“Without music to decorate it, time is just a bunch of boring production deadlines or dates by which bills must be paid.” ~Frank Zappa


You used to have to turn on the TV and go to one of the several mainstream news outlets to get your news, now you go on social media and pick and choose what outlets with what slants with which personality you prefer show up on your wall.

You used to have to stand on the sidewalk and yell out for a sea of yellow union cab drivers to come pick you up, and now you can pick when you are picked up, what vehicle picks you up, and who you want to pick you up based off consumer ratings.

With music alone you could only be heard if one of the big record companies gave you a contract, but now you can be a star by uploading content onto YouTube or SoundCloud.

Time are changing and the past 100 years alone shows you that culture isn’t stagnant, it is dynamic. From the time I was old enough to vote I avoided Republican events and gatherings. They were always stuffy and so stuck on pushing an order of how things should be that obviously never worked.

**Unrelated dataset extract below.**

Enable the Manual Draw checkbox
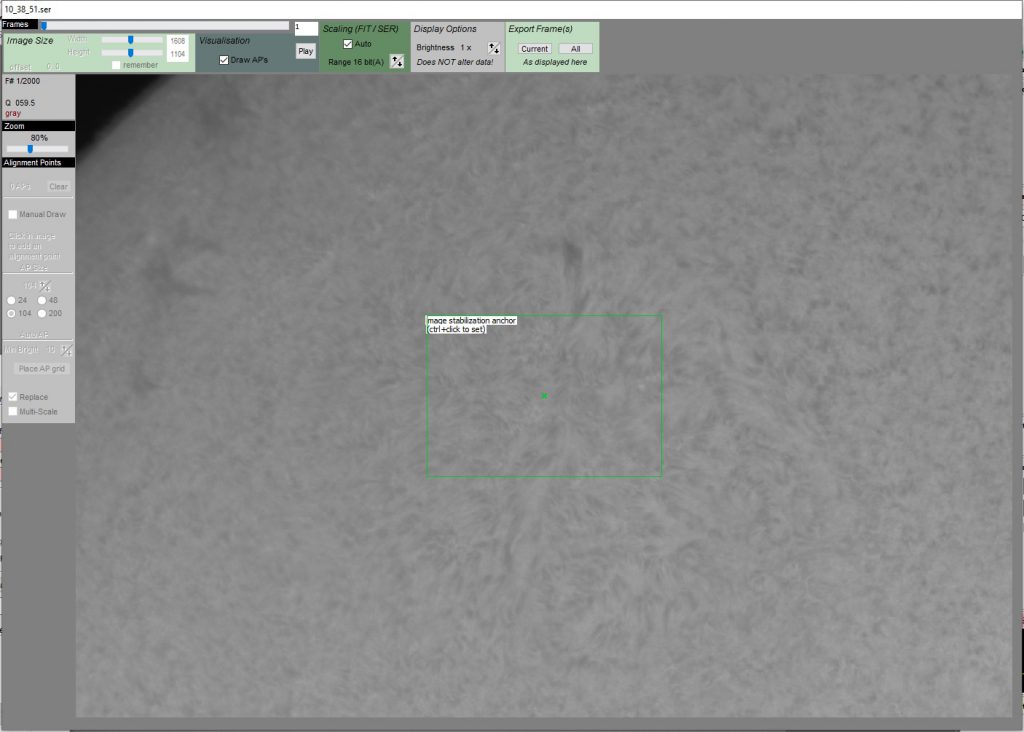 pyautogui.click(x=13, y=214)
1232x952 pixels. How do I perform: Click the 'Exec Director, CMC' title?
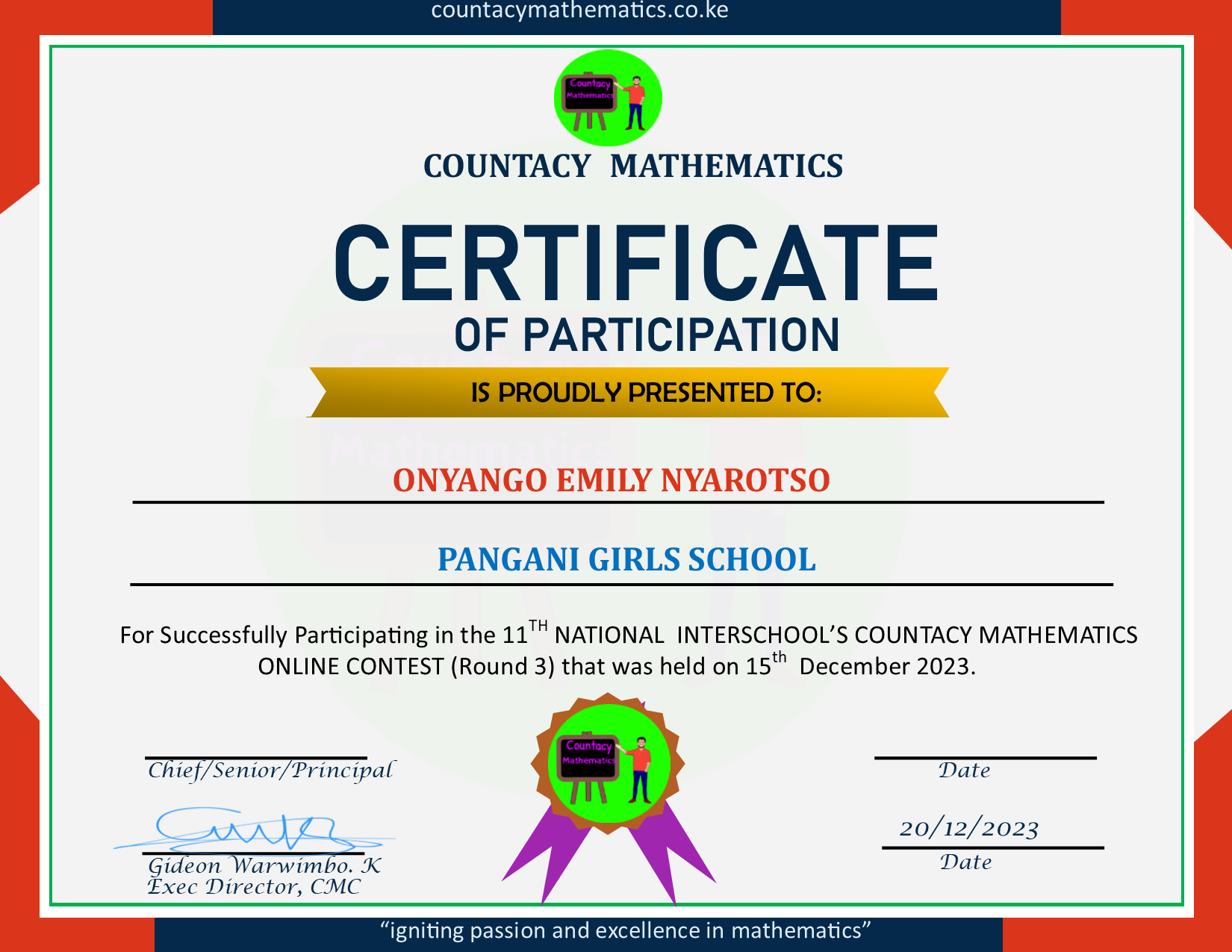tap(254, 887)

I’d hear folks say “we need more young people” but haven’t had a genuine face to face conversation with a millennial in months probably. “We need to be on social media” but then set up a Facebook account and not actually care about how to properly use it.

I can’t attack the grey beards however, because conservative young people do it to. It seems that at all Republican events, young conservative men all seem to dress as if they are going to a funeral and act as if they are going to back to back job interviews. They discuss minority outreach as if they are going into hostile territory and discuss topics regarding their campus peers as if they are dealing with cavemen.

The problem is that the overwhelming consensus on social outreach is that there are different ways to talk to different sections of people. You have to “speak minority” to deal with minorities and you have to master the “art of the selfie” to start a dialogue with younger people. One that is patronizing, secondly that is why direct efforts to pull off these convoluted tactics and tropes never succeed. Regular people smell desperation and everyone, everywhere universally despises phoniness.

I recently published a short documentary focused on a very up and coming Virginia politician and his team to show the human side of a candidate and campaign staff. I did it because if you go on Netflix or Hulu (talk about disruptive industry examples) you can’t find a conservative documentary or a film done by a conservative director. Everything that is directed and produced by conservatives is done in a way which is super partisan and incredibly aimed towards just the base of supporters that will without a doubt like the content.

The Left however, regardless of your opinion of them, has successfully oversaturated the media and entertainment realm with content aimed for hardcore progressives but also content that still overlaps with politically apathetic and even right leaning viewers. Is the solution to copy what they do but just do it from a conservative perspective? If they make a giant blue trojan horse do we build a giant red one?

No, the solution is the have more fun than them but to also create good content for the sake of it being good on its own right.

I’m an independent new media producer, and I create successful content all the time on a shoe string budget. There are people with better resources, opportunities, and are tremendously more talented than I, but the difference is I’m willing to go out and fill the void I see while others are waiting for draconian institutions to give them their blessing.

The “come and get your industry sanction” days are still around, but the gates have been drastically and irreversibly lowered by the dawn of the internet and access to technology that was once out of the reach of the middle class.

Republicans have to be more than good party members, we have to be activists and community organizers. We can’t just have Friedman and Reagan on our reading lists, we have to have Hunter S. Thompson and Steve Jobs on it as well.

Becoming a trendsetter isn’t reinventing the wheel, what matters is finding better and more effective means of communicating and engaging with an audience and making them feel like they are part of the story you are trying to craft.

You don’t have to be edgy to be part of the counter culture, you simply have to be authentic and willing to step out into the fog and create what everyone wants to exist, but hasn’t the actual urge to create. Hesitation and doubt has killed more ideas than failure, and if we want our ideas to live and grow we have to put them into the world beyond simply good intentions.